The systematic approach to production optimization, short- and long-term, described in these highlights is worth a closer look. It describes 6 years of experience and improvements.
The key to optimization is data and our ability to transfer data into knowledge. Intelligent-well systems are rich data sources that have expanded over the last 20 years. The systems have improved our intelligent-reservoir-management capabilities such as “intelligent slots,” but there is still unlocked potential. I think development and application of sensors able to read or sense at a distance from the wells will be important, closing the gap between short- and long-term optimization. Just imagine the following situation: You have received information from your intelligent-well sys-tem that a water front is approaching one of your producers and is 500 ft away. What do you do? Do you cut back on this producer because when water breaks through, you do not have sufficient water-handling capacity to obtain a high cumulative recovery from this well, or do you crank the well up and force water breakthrough because this is the first producer with water breakthrough and there is a lot of spare water-handling capacity allowing you to produce the well at high water cut longer, securing a good ultimate recovery?

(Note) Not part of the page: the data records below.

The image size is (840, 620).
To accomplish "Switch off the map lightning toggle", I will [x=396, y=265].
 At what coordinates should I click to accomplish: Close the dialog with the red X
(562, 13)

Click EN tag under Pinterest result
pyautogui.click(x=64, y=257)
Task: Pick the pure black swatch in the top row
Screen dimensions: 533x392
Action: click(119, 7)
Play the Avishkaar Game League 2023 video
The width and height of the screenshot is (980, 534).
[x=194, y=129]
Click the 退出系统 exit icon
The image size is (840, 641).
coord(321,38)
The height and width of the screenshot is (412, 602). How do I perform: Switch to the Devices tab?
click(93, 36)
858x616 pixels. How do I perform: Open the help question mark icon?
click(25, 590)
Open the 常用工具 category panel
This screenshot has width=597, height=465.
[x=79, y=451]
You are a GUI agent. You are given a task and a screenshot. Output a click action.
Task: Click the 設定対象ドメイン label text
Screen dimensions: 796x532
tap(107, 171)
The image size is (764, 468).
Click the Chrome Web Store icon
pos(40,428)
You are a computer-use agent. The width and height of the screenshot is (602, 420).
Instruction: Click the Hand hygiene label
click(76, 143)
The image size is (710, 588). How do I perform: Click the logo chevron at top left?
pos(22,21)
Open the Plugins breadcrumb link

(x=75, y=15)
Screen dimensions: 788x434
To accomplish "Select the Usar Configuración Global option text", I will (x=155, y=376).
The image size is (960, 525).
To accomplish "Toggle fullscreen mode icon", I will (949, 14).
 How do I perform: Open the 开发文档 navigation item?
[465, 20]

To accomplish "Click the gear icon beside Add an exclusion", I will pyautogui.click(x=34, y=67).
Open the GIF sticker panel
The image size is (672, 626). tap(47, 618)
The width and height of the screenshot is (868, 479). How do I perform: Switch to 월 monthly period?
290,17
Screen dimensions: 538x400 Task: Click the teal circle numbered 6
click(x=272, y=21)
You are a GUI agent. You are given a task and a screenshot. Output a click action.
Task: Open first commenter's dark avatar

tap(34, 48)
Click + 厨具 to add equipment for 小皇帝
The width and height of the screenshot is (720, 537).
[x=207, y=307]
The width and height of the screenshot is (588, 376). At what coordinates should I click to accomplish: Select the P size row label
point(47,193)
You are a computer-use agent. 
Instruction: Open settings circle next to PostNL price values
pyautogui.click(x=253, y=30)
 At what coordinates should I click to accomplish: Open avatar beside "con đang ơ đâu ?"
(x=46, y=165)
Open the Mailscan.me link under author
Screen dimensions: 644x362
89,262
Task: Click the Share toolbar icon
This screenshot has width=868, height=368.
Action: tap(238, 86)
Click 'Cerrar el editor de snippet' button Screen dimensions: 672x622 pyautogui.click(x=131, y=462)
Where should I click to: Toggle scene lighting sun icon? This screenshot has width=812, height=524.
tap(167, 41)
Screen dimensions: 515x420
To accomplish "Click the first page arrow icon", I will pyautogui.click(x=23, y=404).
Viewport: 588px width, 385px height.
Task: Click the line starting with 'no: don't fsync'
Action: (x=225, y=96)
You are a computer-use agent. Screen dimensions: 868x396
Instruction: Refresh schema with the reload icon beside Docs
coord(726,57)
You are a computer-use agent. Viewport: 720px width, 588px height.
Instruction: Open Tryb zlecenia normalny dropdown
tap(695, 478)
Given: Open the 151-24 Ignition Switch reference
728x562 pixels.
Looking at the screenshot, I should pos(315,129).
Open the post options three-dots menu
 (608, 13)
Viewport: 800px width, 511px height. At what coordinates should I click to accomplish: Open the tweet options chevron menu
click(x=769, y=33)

Understanding reservoir performance is about data, knowledge, experience, and feedback loops. It is also about our ability to do the right thing at the right time. One of the selected papers deals with transformation and change in the exploration/production business, why they are needed, and potential solutions to identified challenges. This paper made me reflect on my own organization and how we go about balancing short-term production with long-term recovery—sometimes without acquiring new (feedback) data from the reservoir.
Recommended additional reading at OnePetro: www.onepetro.org.
SPE 153220 Hybrid Forecasting Methods for Multifractured Horizontal Wells: EUR Sensitivities by M. Nobakht, SPE, Fekete Associates, et al.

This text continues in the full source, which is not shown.